Virtual screening identifies broad-spectrum β-lactamase inhibitors with activity on clinically relevant serine- and metallo-carbapenemases

Abstract

Bacteria are known to evade β-lactam antibiotic action by producing β-lactamases (BLs), including carbapenemases, which are able to hydrolyze nearly all available β-lactams. The production of BLs represents one of the best known and most targeted mechanisms of resistance in bacteria. We have performed the parallel screening of commercially available compounds against a panel of clinically relevant BLs: class A CTX-M-15 and KPC-2, subclass B1 NDM-1 and VIM-2 MBLs, and the class C P. aeruginosa AmpC. The results show that all BLs prefer scaffolds having electron pair donors: KPC-2 is preferentially inhibited by sulfonamide and tetrazole-based derivatives, NDM-1 by compounds bearing a thiol, a thiosemicarbazide or thiosemicarbazone moiety, while VIM-2 by triazole-containing molecules.

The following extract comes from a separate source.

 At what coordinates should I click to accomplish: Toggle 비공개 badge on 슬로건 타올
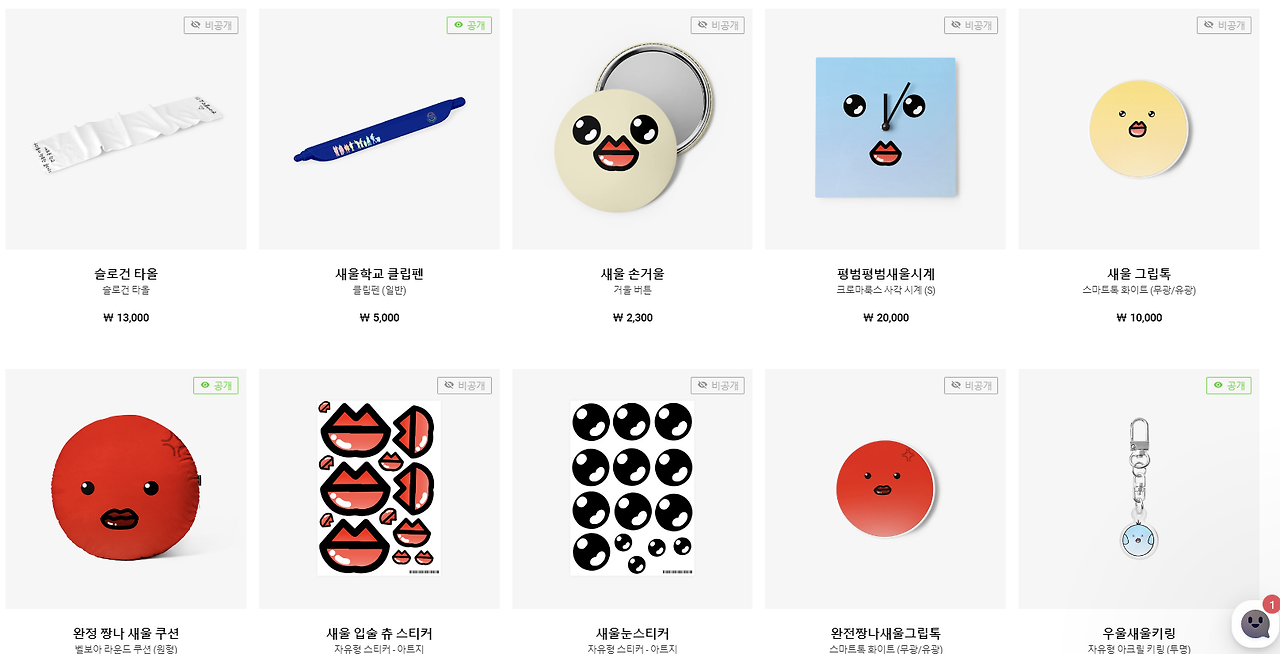click(211, 25)
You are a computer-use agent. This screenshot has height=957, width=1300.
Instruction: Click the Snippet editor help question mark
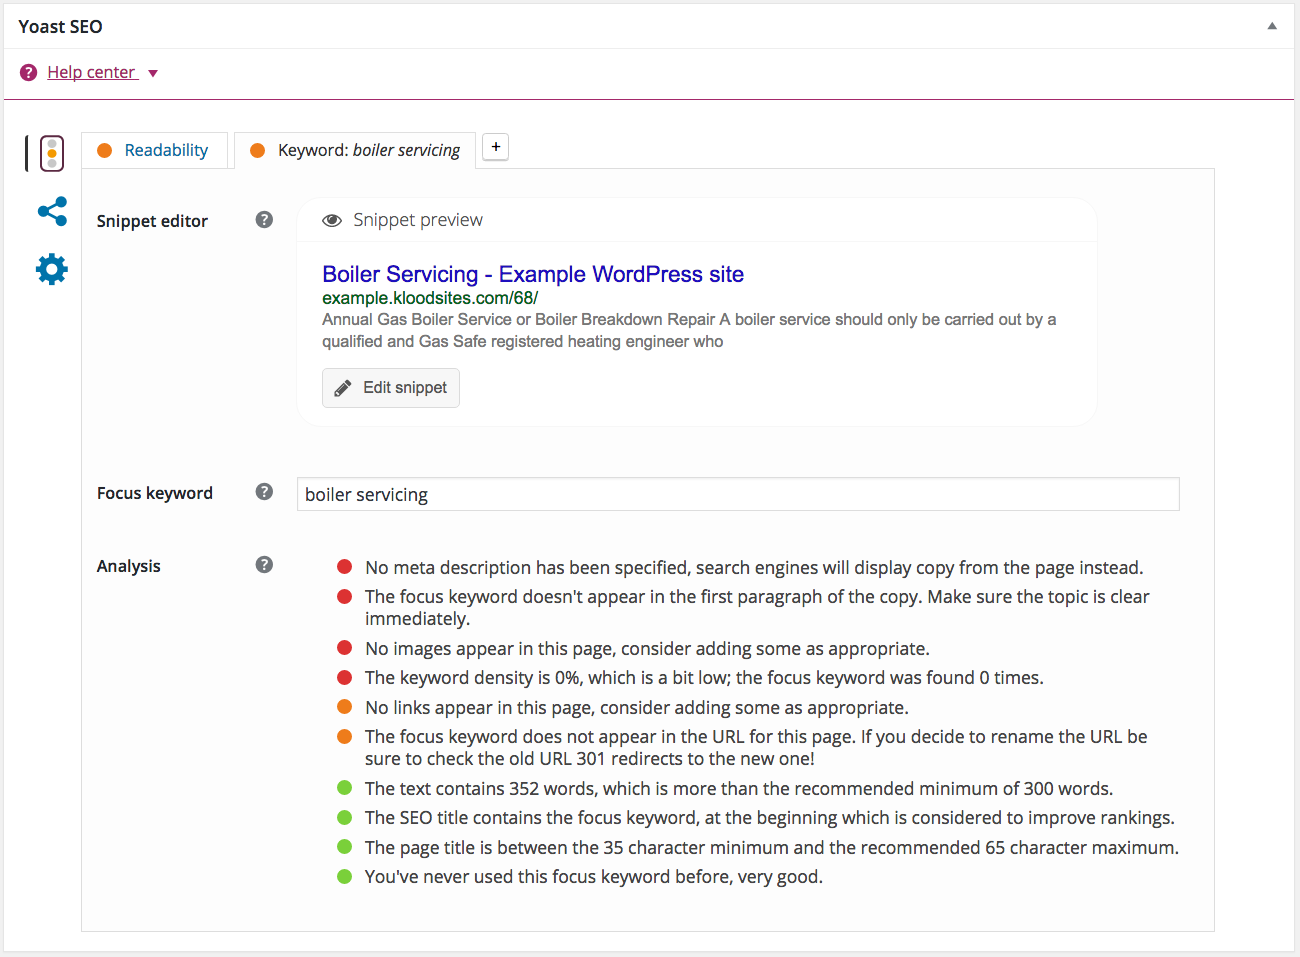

Few broad-spectrum BLs inhibitors were identified; among these, compound 40 potentiates imipenem activity against an NDM-1-producing E. coli clinical strain. The binary complexes of the two most promising compounds binding NDM-1 and VIM-2 were obtained at high resolution, providing strong insights to improve molecular docking simulations, especially regarding the interaction of MBLs with inhibitors.

Chart 1

Venn diagram reporting the inhibition profile of active compounds towards the BLs panel. Each coloured area refers to a specific BL: CTX-M-15 green, KPC-2 orange, NDM-1 blue, VIM-2 grey, AmpC, pink. Compounds showing inhibition ranging 50–70% or > 70% towards, at least, one target are represented by white-filled and grey-filled circles, respectively, and are located under the curve belonging to that specific enzyme. Those exerting a minimum 30% inhibition towards other BLs are located in overlapping areas. The inhibition percentage exact values are reported in Table 1.

Figure 1

Docking pose of some of the most promising compounds in the corresponding BL binding site. (a) Compound 52 in NDM-1 (80% inhibition; protein PDB code 5zge). (b, c) Compound 24 in NDM-1 (70%; 5zge) and VIM-2 (86%; 2yz3), respectively. (d) Compound 9 in KPC-2 (77%; 3dw0). (e) Compound 7 in CTX-M-15 (57%; 4hbt). (f) Compound 54 in AmpC (51%; 1kdw). Pictures were prepared with Pymol v1.7.6.4.

Figure 2

Binary complexes of compound 24 binding to VIM-2 and of compound 31 binding to NDM-1. (a) Omit map of 24:VIM-2 binary complex shown at 3.5 σ contour level. (b) 31: NDM-1 binary complex. The ligand and the residues lining the pocket are shown as capped sticks, the Zn ions as grey spheres.

Figure 3

(a) Binary complex of compound 24 binding to VIM-2. (b) Superposition of the crystallographic (magenta) and of the originally selected docking pose (yellow) of compound 24 in VIM-2 binding site. (c) Superposition of the crystallographic (magenta) and of the most similar docking pose (yellow) of compound 24 in VIM-2 binding site. The protein of the binary X-ray complex is coloured grey, while the structure used for docking simulation is violet (d). Binary complexes of compound 31 binding to NDM-1. (e). Superposition of the crystallographic (green) and of the best ranked docking pose (orange) of compound 31 in NDM-1 binding site. The protein of the binary X-ray complex is coloured grey, while the structure used for docking simulation is cyan (f). Superposition of the crystallographic (green) and of the originally selected, and most similar docking pose (orange), of compound 31 in NDM-1 binding site. Red spheres correspond to water molecules.